Veja, estou tentando me adaptar. Talvez não seja da melhor forma, mas estou indo. Vou me aprimorar. Contudo, ainda não me habilito a usar o pix. E estou assustado com o que vem acontecendo com crianças e adolescentes que utilizam a plataforma Discord. O estupro virtual é uma realidade. Por isso, julgo necessária uma atenção redobrada com a vulnerabilidade da internet que é explorada por pessoas nocivas.

Os neurocientistas já constataram que a “geração digital” vem apresentando um baixo Quociente de Inteligência (QI). Pela primeira vez, constata-se uma geração de filhos com QI inferior aos dos pais, ou seja, o “efeito Flynn” começa a apresentar sinais de retração. Algo raro, pois, comumente, as gerações futuras apresentam um QI mais elevado do que as antecedentes. Fato este normal em um processo evolutivo.

Sei que estou entrando em uma seara que não é a minha. Contudo, sinto-me também no dever de colocar tais assuntos em debate, pois trabalho na área educacional, em que o desenvolvimento cognitivo é fator preponderante. Por isso, precisamos pensar sobre a conduta de uma geração que passa mais tempo diante de uma tela, diante de um mundo virtual, distanciando-se da realidade.

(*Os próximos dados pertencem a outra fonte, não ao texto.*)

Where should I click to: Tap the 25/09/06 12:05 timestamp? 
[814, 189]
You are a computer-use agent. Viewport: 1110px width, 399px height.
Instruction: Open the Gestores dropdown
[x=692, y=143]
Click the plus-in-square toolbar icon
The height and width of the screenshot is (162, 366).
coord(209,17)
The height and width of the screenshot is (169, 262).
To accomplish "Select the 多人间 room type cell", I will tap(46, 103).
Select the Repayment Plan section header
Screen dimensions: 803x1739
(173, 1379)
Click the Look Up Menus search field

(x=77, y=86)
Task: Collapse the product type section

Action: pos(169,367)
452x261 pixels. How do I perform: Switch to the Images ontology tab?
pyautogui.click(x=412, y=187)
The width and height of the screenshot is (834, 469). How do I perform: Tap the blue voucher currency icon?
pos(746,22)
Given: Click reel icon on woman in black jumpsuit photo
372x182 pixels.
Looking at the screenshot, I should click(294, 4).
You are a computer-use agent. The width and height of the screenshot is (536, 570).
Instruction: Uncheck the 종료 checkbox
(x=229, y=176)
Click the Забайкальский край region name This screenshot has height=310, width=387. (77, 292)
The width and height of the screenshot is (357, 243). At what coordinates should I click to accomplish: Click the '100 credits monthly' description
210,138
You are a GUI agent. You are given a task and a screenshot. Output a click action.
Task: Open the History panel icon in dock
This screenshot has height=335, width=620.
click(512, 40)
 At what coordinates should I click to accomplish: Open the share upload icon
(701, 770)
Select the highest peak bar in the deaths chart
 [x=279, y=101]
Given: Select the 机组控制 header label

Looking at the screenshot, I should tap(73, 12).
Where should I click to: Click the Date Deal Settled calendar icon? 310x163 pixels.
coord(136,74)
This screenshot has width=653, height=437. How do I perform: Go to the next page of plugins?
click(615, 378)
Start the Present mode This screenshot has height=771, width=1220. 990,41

A dialética da vida não é condicionada na base de estilo-resposta. Há situações que não se resolvem apertando a tecla “enter”, nem por voz de comando. O raciocínio dedutivo, a leitura da realidade perpassa pela análise das relações humanas, que devem ser regidas pela ética, pela moral, pelo bem comum. O amor ainda é imprescindível. E o viver não é um jogo.